Ce n’est qu’en inscrivant les mesures dans la loi, et en les rendant obligatoires que l’on assurera la parité. Et aujourd’hui, plus que jamais, la situation actuelle illustre à quel point les femmes sont au front pour assurer la survie, les soins à la famille et aux malades, l’éducation à leurs enfants, et tout ça en reculant sur le plan professionnel. Au chapitre de l’emploi, les femmes sont les grandes perdantes de la crise sanitaire. Nous qui avons vu à quel point il est ardu de faire prendre conscience des inégalités de sexe, pensons qu’il est primordial que les femmes soient élues et présentes dans les lieux de décision. C’est incontournable.

Plus de 100 pays dans le monde ont légiféré pour que les femmes soient à parité en politique avec leurs collègues masculins. Le Québec doit faire de même, lui qui a été capable de faire élire 42,4 % de députées aux dernières élections.

Qu’attendons-nous ?

Qui plus est, tous les partis sont favorable à la parité, tout comme la population qui la réclame à grands cris, et ce, dans toutes les sphères de décision. La politique, là où tout commence, devrait être un modèle.

En tant que premier ministre, vous avez affiché vos couleurs et visé l’objectif de parité dans votre parti et au Conseil des ministres.

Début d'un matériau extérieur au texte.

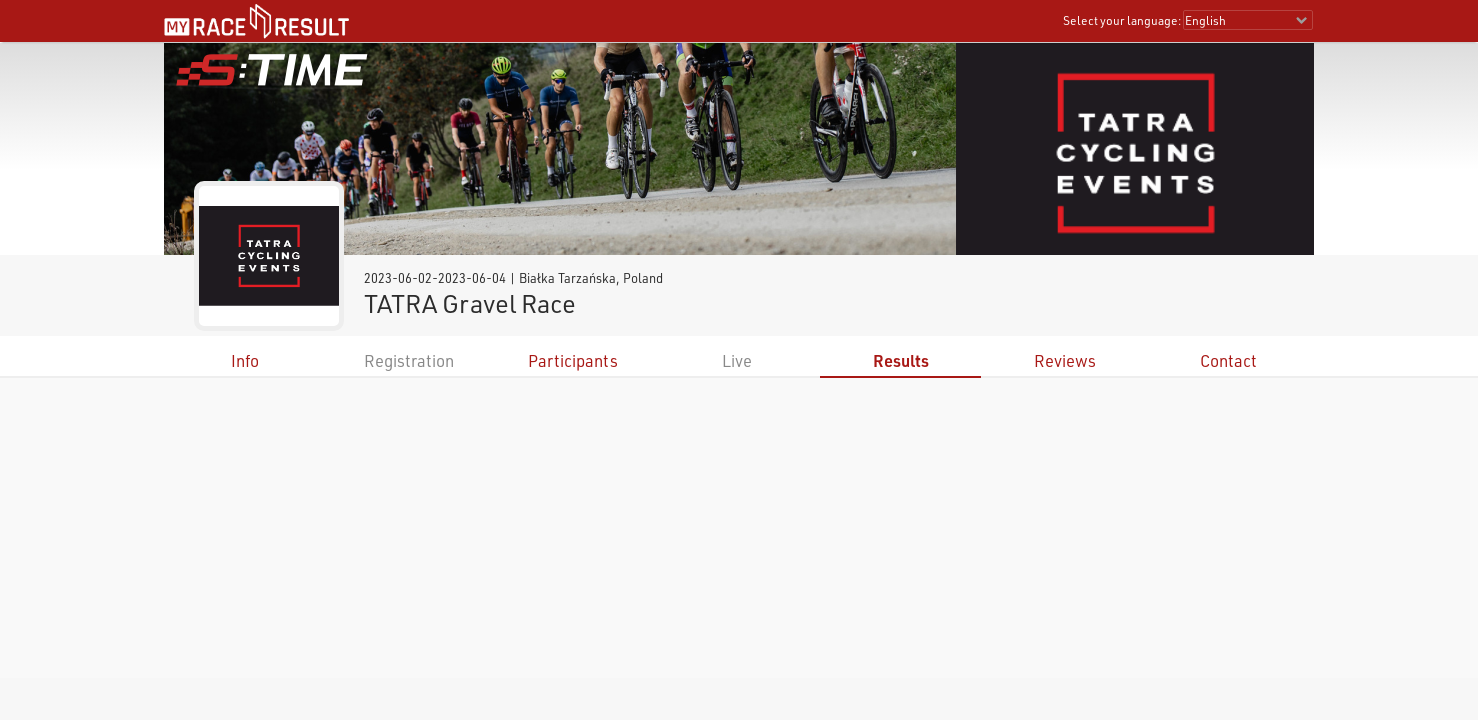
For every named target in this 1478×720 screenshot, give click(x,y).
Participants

Il n’en tient qu’à vous de faire le pas de plus pour que les femmes soient désormais partie prenante des instances politiques et ce durablement.

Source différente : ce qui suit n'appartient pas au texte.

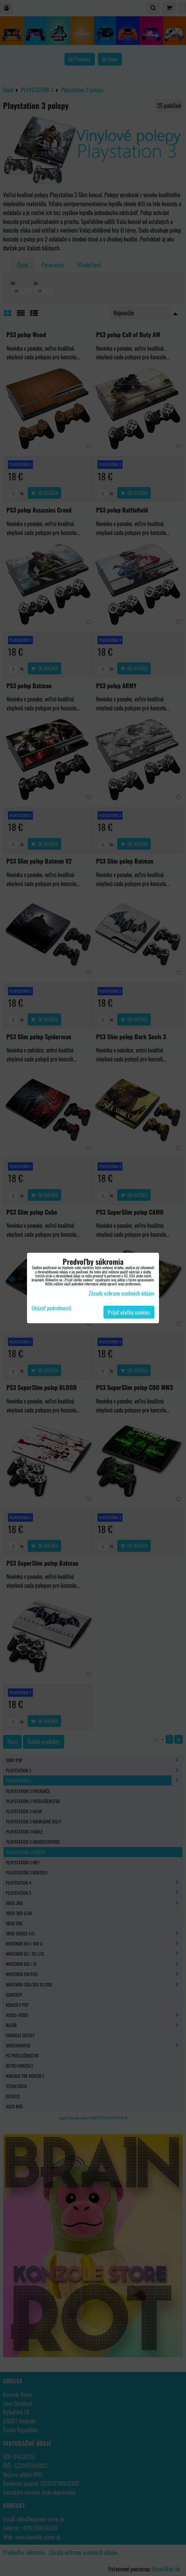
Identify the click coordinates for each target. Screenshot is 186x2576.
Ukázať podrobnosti (51, 1308)
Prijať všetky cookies (129, 1312)
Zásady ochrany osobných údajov (121, 1293)
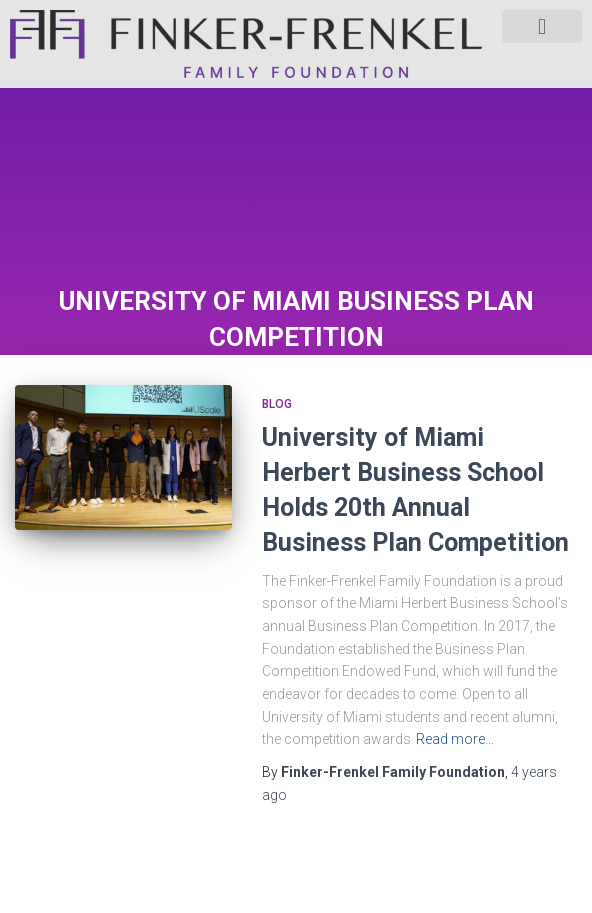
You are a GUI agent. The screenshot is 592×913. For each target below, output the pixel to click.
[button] (542, 26)
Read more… (455, 739)
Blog (277, 404)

Si le projet de loi 39 est remis à plus tard, nous vous demandons de garantir que les articles qu’il contient sur la parité soient bonifiés et appliqués pour les prochaines élections.

C’est votre devoir de donner aux femmes la place qui leur revient.

* Cosignataires : les ex-ministres à la Condition féminine Pauline Marois (1981-1983 et 1985), Louise Harel (1996-1998), Linda Goupil (1998-2003), Michelle Courchesne (2003-2005), Christine St-Pierre (2007-2012), Agnès Maltais (2012-2014), Lise Thériault (2016-2017) et Hélène David (2017-2018). Les cosignataires donnent leur appui aux articles concernant la parité dans le projet de loi 39, cet appui ne peut être interprété comme un appui au projet de loi 39, Loi établissant un nouveau mode de scrutin.